11 Responses to What do you Say?

  • For off, you didn’t ask for a critique. That’s just rude. Plus, does she not turn on the television or read magazines? Sex is everywhere. Also, that saddens me that you edited some of the sex in the Tilling sisters books. I loved them just they way they were. In fact, my review of the trilogy will be up at the end of the month. I’ll let you know.


    • Marika – Only in the print version did I edit it down a bit, which is why I gave them a different title. They’re not even linked together on Amazon. But the ebooks are just the way you read them.

      I’m so pleased you enjoyed them. I can’t wait to see the review. Please be sure to let me know when it’s up.

  • I think unless you are in someones shoes you just don’t get it. I get snark comments for what I write but I just brush it off…I’m not ashamed that I read what I read. It is my choice and nobody else. I think you are an amazing writer and it shows how much people love your work..

    • Savannah – Most of the time it doesn’t bother me, but this is the second time she’s read my print books and was disappointed. I don’t know why she keeps trying. That’s the part that drives me nuts.

  • Vicki – I don’t think people realize that many of the top sellers are technically romance despite the fact that they’re action packed or paranormal or whatever. I think it will be this way forever. LOL!

  • LOL:) My mother read my first two Arbor U books and complained about the F word. Then I made tame copies of my first three Kenzie books (edited out the f**k; c**t; p***y, and any other ‘questionable’ language and let her read ’em. Her response? “Good stories…but they spent way too much time in the bedroom.”

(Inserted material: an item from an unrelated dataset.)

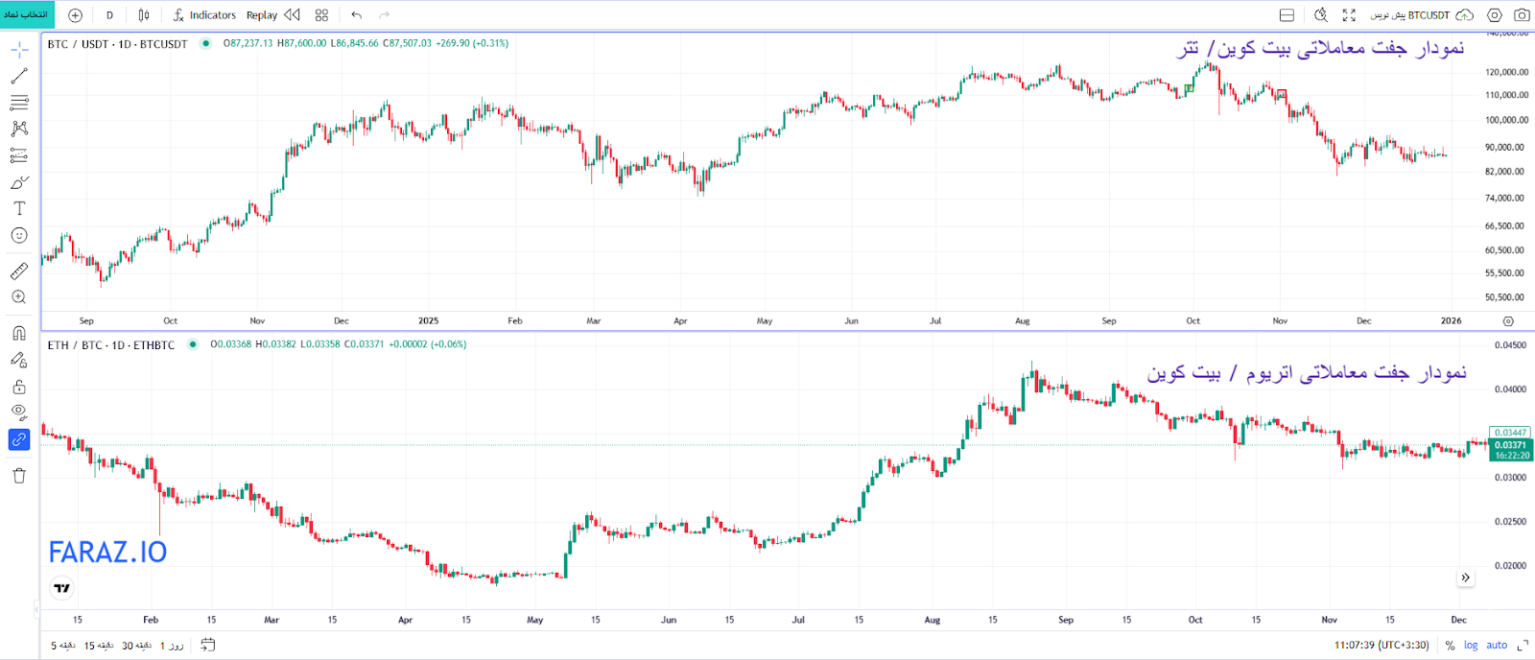Pick the ruler measure tool
The height and width of the screenshot is (660, 1535).
point(19,271)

    And when I offered the same tame copies to my aunt, who’d questioned me a week earlier about the stories I was writing, she admitted she’d only made it halfway through my first AU book before putting it down ‘because of the language and sex’. So there’s just no pleasing everyone.

    PLUS, back when I was promoting book #1, a woman bought it, even though I explained it had some language and adult content. Two weeks later I received a letter, inviting me to “meet my Friend on the Cross’. I nearly wrote her back, stating I was well acquainted with Him….but I calmed down and realized she hadn’t fully taken my warning to heart, even though she’d flipped through several pages prior to buying it. My conscience was clear, and I’ve not run into her since.

    • Molly – OMG! I’m totally laughing. It sounds like some of my family. And I had a discussion with another family member who asked how I can believe and write what I write. Actually he was really good about listening to my reasons why it worked for me.

  • I chuckled at your story, Nina. Any book I rate highly, I share with my sister, who is also an avid reader (mostly romantic suspense and thrillers). So I gave her one of my non-erotic books (FIRST TO DIE) to read. A few weeks later I dared to ask what she thought. Her reply? “I had to skip over lots of stuff that I didn’t like.” The “stuff”, of course, was the normal progression of a ROMANCE in a romantic suspense novel. It’s not that she didn’t LIKE sex, she admitted, she just didn’t like reading about it. *sigh* Naturally, I never gave her any of my Ellora’s Cave books.

  • My family has been supportive even though they think in their hearts I’ve gone a little overboard with the sex stuff. My granddaughter at 14 hasn’t read any of my books. Her parents buy them to support me, and seem very proud of my success, but don’t keep my books out. My daughter doesn’t want to read the erotica books, but brags about them.

    • Jean – My kids, husband and mom all brag about the fact that I’m an author. Mom even buys my books, but she apologizes for not reading them.